● SOURCE INFORMATION

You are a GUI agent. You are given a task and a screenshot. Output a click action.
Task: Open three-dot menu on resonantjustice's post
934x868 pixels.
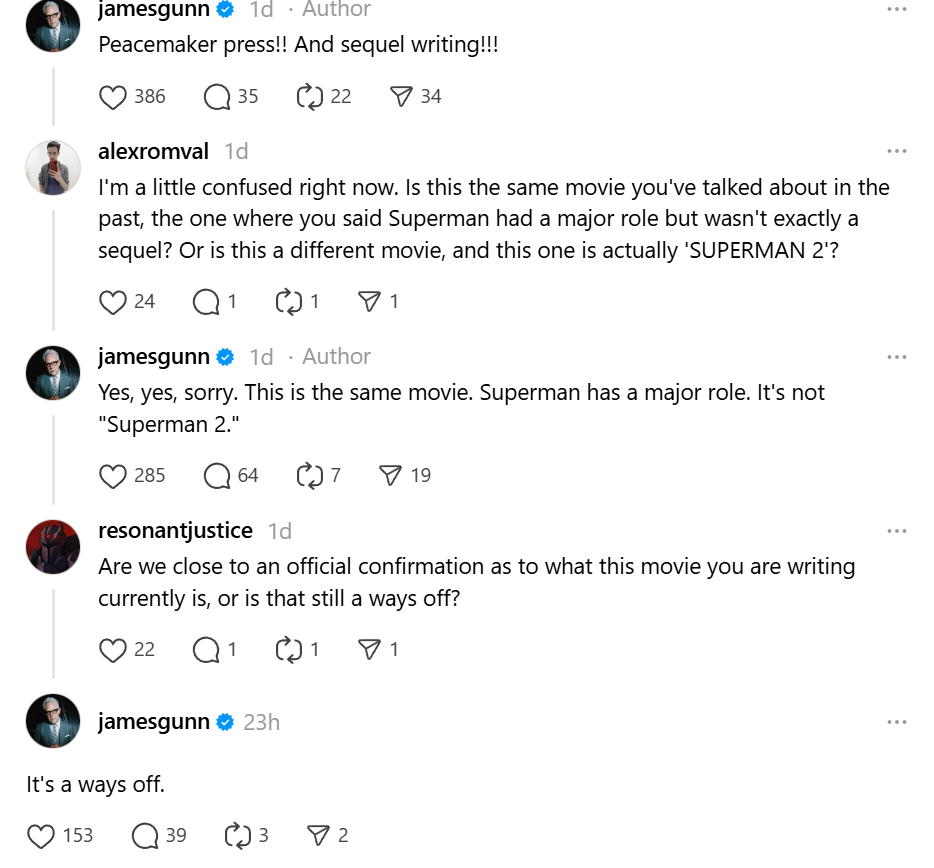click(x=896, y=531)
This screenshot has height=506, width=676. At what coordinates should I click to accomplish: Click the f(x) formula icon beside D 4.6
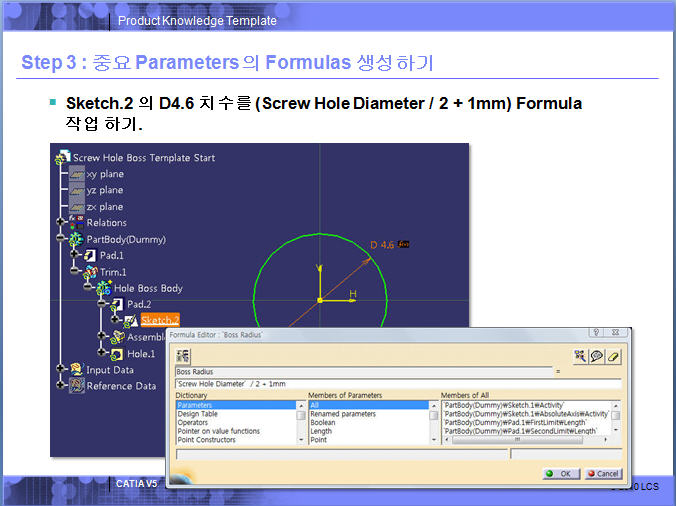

--

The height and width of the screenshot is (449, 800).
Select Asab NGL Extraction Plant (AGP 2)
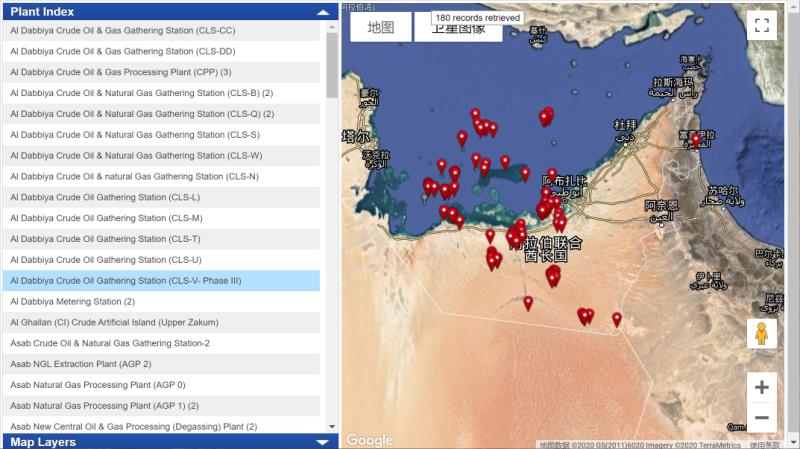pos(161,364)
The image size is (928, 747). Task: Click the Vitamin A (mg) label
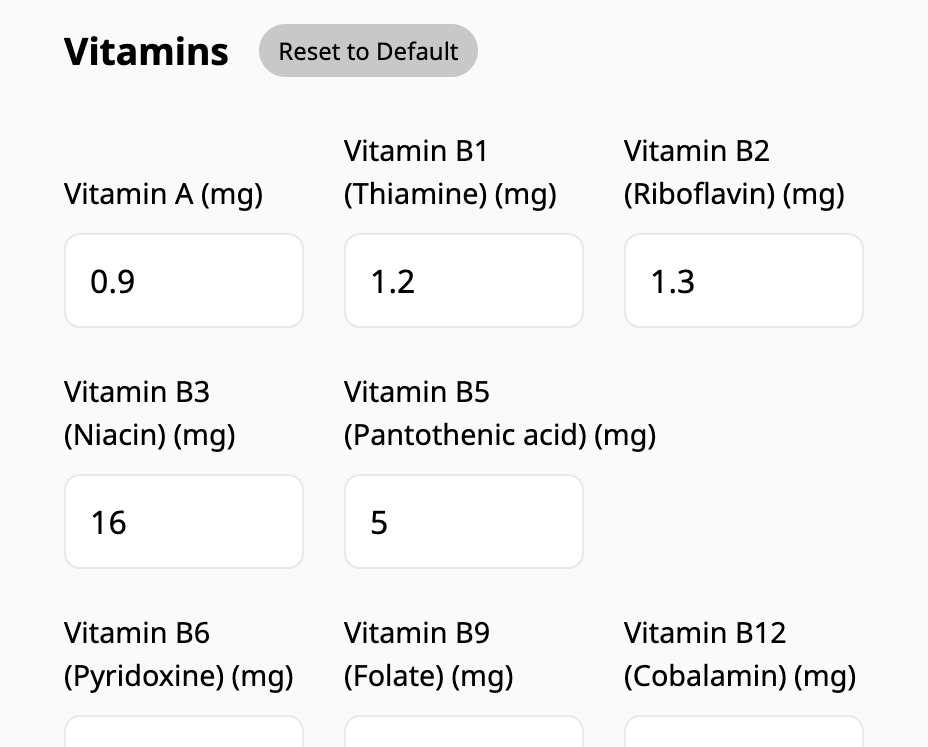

--

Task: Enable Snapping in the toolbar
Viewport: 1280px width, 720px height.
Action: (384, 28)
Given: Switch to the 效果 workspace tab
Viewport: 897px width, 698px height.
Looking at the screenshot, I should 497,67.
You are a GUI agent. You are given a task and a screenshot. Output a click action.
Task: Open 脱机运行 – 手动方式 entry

● TASK REQUIREMENTS
Looking at the records above, return exactly the lines from the line with "Viewport: 897px width, 698px height." to the line with "Task: Open 脱机运行 – 手动方式 entry", both ends included.

● TASK RESPONSE
Viewport: 897px width, 698px height.
Looking at the screenshot, I should 497,67.
You are a GUI agent. You are given a task and a screenshot. Output a click action.
Task: Open 脱机运行 – 手动方式 entry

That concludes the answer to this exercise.